The changes to CRC are retrograde, and will have a detrimental impact on how innovative organisations will be in managing their energy usage. However, the need to optimise existing energy profiles will still remain—and even though innovative energy reduction approaches may be lower on the priority list than before, minimising energy usage on a cost-effective basis should still be high on an organisation’s priorities. Software and tools that start with IT but allow bleed through into the intelligent, IT-controlled overall business will set a foundation for minimising the impact of the new CRC—and may provide a springboard for greater innovation once economic conditions allow.
Posted: 2nd November 2010 | By Philip Petersen :
Interesting article. I believe turning CRC into a straightforward tax will strengthen the incentive for companies to invest in energy management solutions - particularly companies operating data centres, whether they are service providers or corporates with their own estate. You mention tools that can be deployed by IT and facilities to assist this - although you did not include another UK software solution provider www.adinfa.com and its InSite product for monitoring and management. So far, very few data centres have deployed these kinds of technologies yet. There is very little automated real-time monitoring of energy consumption at any level of granularity yet but I believe that this is essential to provide real insight to data centre energy management. Modelling is fine but only gets you part of the way - time passes and set-ups within a data centre change so active monitoring is necessary to understand what is actually happening.

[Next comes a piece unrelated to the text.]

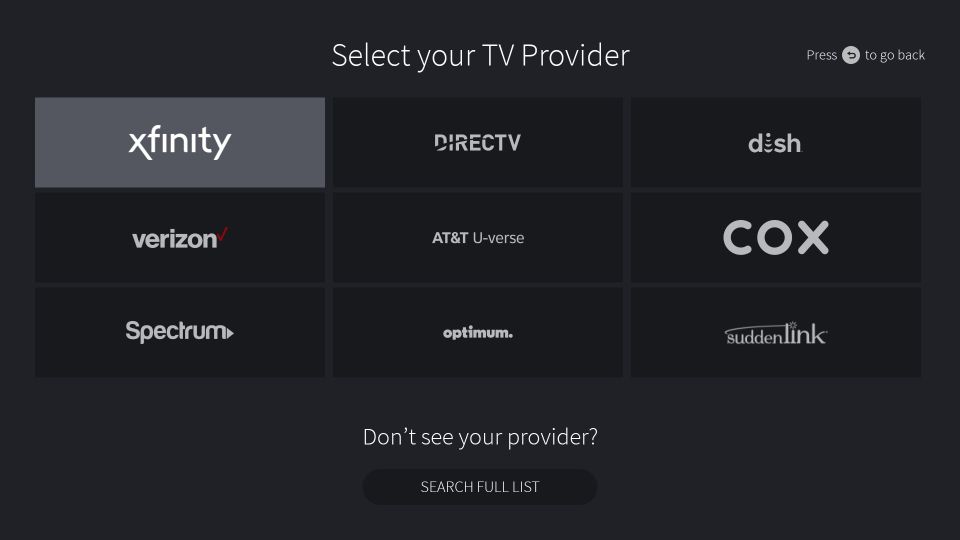Viewport: 960px width, 540px height.
Task: Choose the DIRECTV logo tile
Action: click(x=478, y=142)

It does boil down to RoI, as you write, and linking the costs of IT services and facilities to the business.
Posted: 3rd November 2010 | By Clive Longbottom :
Philip, I believe that the problem with turning CRC directly into a tax is that it ONLY leads people into investing in energy management solutions - and not into looking at energy alternatives, major changes in energy usage and so on. As such, CRC as it now stands is counter to the Kyoto/Copenhagen agreed targets, which require far more than tinkering around the edges. Unfortunately, in the current economic climate in private , public and governmental arenas, I cannot see the government changing its mind - and as such, commercial organisations will be looking for the quick win, rather than the long term sustainable strategy. In the long term, everyone loses - unless the tools provided can provide both the short term tactical gains and the long term strategic advice, couched in solid business terms. This will be a hard sell, but could work - even against such a crazy move on CRC.